**DIRECTIONS FOR THIS TASK:**
Reproduce the listing below without any change.

|---|

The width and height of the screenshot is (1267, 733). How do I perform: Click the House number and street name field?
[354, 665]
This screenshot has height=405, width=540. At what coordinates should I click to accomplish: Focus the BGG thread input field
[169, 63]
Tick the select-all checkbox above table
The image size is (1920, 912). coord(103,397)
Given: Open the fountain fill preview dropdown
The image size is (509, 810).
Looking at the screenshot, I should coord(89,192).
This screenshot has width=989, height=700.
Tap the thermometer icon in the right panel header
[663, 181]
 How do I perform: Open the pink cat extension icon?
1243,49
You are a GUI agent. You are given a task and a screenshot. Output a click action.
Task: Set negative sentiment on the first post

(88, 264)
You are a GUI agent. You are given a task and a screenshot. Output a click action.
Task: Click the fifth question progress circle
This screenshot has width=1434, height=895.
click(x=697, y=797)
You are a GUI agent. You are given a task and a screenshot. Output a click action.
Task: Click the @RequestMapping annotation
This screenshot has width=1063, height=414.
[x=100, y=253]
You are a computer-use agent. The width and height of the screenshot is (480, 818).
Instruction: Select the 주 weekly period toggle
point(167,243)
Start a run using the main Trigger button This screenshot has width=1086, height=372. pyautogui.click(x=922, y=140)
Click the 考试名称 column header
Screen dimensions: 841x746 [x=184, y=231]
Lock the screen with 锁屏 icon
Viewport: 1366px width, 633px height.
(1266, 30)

|---|

**EXERCISE RESULT:**
The width and height of the screenshot is (1267, 733). How do I perform: Click the House number and street name field?
[354, 665]
This screenshot has height=405, width=540. At what coordinates should I click to accomplish: Focus the BGG thread input field
[169, 63]
Tick the select-all checkbox above table
The image size is (1920, 912). coord(103,397)
Given: Open the fountain fill preview dropdown
The image size is (509, 810).
Looking at the screenshot, I should coord(89,192).
This screenshot has width=989, height=700.
Tap the thermometer icon in the right panel header
[663, 181]
 How do I perform: Open the pink cat extension icon?
1243,49
You are a GUI agent. You are given a task and a screenshot. Output a click action.
Task: Set negative sentiment on the first post

(88, 264)
You are a GUI agent. You are given a task and a screenshot. Output a click action.
Task: Click the fifth question progress circle
This screenshot has width=1434, height=895.
click(x=697, y=797)
You are a GUI agent. You are given a task and a screenshot. Output a click action.
Task: Click the @RequestMapping annotation
This screenshot has width=1063, height=414.
[x=100, y=253]
You are a computer-use agent. The width and height of the screenshot is (480, 818).
Instruction: Select the 주 weekly period toggle
point(167,243)
Start a run using the main Trigger button This screenshot has width=1086, height=372. pyautogui.click(x=922, y=140)
Click the 考试名称 column header
Screen dimensions: 841x746 [x=184, y=231]
Lock the screen with 锁屏 icon
Viewport: 1366px width, 633px height.
(1266, 30)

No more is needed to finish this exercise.